• **Work order**
Give back, exactly and with nothing else, the lines running from the one that contains "The image size is (401, 173)." to the end of the entries below; do not include pictures.

══ Supplied entries

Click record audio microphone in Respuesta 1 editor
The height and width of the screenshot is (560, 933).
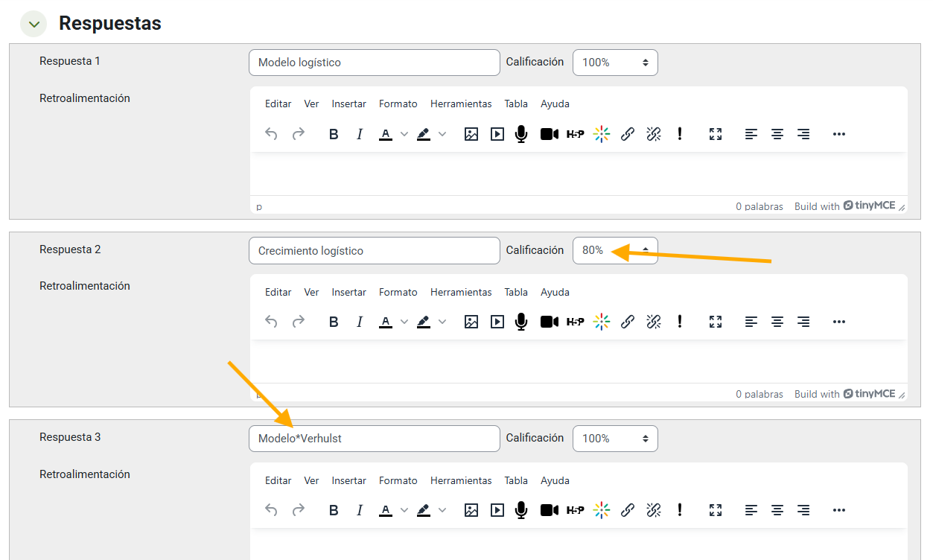click(521, 134)
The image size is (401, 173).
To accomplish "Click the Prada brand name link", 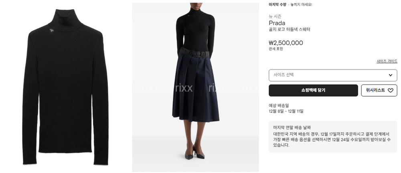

════

• **Solution to this task**
The image size is (401, 173).
To accomplish "Click the Prada brand name link", 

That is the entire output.